La questione più dibattuta è infatti proprio quella riguardante la vendita dei fiori di canapa. Il primo ad esporsi in materia è stato il Consiglio superiore di sanità che in un parere, richiesto dal Ministero della salute nel febbraio 2018, ha detto: “Non può essere esclusa la pericolosità dei prodotti contenenti infiorescenze di canapa. Si raccomanda perciò che siano attivate nell’interesse della salute individuale e pubblica misure atte a non consentire la vendita”.

Per questo motivo la terza sezione della Cassazione, con una sentenza del 6 dicembre 2018, aveva vietato la libera vendita dei fiori di marijuana. Questo aveva portato alla chiusura di molti cannabis shop e al sequestro di ingenti quantità di canapa depotenziata.

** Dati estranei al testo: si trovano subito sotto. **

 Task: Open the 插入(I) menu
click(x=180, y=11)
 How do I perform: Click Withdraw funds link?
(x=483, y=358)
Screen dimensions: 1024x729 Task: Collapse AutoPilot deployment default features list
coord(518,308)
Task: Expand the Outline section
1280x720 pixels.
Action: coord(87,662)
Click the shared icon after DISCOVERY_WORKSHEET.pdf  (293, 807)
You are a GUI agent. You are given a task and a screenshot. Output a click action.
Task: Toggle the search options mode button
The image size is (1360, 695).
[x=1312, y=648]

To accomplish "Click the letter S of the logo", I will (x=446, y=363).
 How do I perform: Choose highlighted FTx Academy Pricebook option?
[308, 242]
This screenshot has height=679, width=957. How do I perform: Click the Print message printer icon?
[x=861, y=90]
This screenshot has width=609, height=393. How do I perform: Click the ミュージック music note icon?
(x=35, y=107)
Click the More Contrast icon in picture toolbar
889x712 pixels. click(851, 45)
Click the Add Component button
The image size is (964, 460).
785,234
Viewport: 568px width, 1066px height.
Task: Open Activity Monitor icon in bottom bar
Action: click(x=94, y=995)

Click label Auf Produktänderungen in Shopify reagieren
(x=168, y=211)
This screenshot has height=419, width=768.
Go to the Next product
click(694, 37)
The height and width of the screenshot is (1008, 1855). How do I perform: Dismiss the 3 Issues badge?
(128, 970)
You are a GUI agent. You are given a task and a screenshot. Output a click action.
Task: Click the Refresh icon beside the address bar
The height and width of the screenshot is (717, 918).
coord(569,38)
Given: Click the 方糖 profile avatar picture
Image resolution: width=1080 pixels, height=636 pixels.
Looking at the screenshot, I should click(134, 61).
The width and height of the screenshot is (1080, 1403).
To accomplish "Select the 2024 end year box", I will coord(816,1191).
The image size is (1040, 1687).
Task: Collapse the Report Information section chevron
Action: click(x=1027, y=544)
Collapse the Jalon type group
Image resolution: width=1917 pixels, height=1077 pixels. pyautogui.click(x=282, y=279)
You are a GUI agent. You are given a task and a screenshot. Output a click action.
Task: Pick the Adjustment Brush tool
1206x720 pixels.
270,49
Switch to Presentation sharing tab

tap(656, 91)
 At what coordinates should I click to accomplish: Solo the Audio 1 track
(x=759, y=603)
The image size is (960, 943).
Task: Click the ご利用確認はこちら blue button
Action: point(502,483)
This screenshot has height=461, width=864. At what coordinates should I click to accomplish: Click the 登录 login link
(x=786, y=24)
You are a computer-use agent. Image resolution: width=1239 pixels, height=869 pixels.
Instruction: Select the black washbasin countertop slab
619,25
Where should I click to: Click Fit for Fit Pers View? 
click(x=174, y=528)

Molte le proteste:. Dei consumatori, perché i fiori non vengono solo fumati ma possono essere anche utilizzati per infusi, e dei negozianti, che avevano, nel silenzio della legge, commercializzato non solo prodotti a base di canapa ma anche fiori, investendo denaro nelle attività.

La cannabis light si può fumare

La sesta sezione della Cassazione, con la sentenza n. 4920 del 31 gennaio 2019, ha però sparigliato le carte. La Corte ha annullato senza rinvio il sequestro disposto dal riesame di Macerata nei confronti di un 28enne, che aveva messo in commercio fiori di cannabis: “La liceità della vendita delle inflorescenze con percentuale di Thc entro lo 0,6% è un corollario logico-giuridico della liceità della coltivazione, permessa e promossa dalla legge 242. Non va, quindi, considerata sostanza stupefacente soggetta alla legge sulle droghe”.

Sempre il questore di Macerata, Antonio Pignataro,  ha però criticato il cambio di linea. Secondo lui: “Vendere la sostanza che poi viene fumata, con qualsiasi livello di Thc, è illegale”.

A febbraio, la quarta sezione della Cassazione ha rimesso la questione della vendita dei fiori della cannabis sativa depotenziata alle sezioni unite della Corte stessa. In Italia infatti solo le sezioni unite della Corte, quale organo supremo della giustizia, hanno il potere di assicurare l’uniforme interpretazione della legge, soprattutto nei casi di conflitto tra le diverse sezioni.

La sentenza è attesa per il 30 maggio e in molti si augurano che possa finalmente togliere l’alone di incertezza che circonda la materia.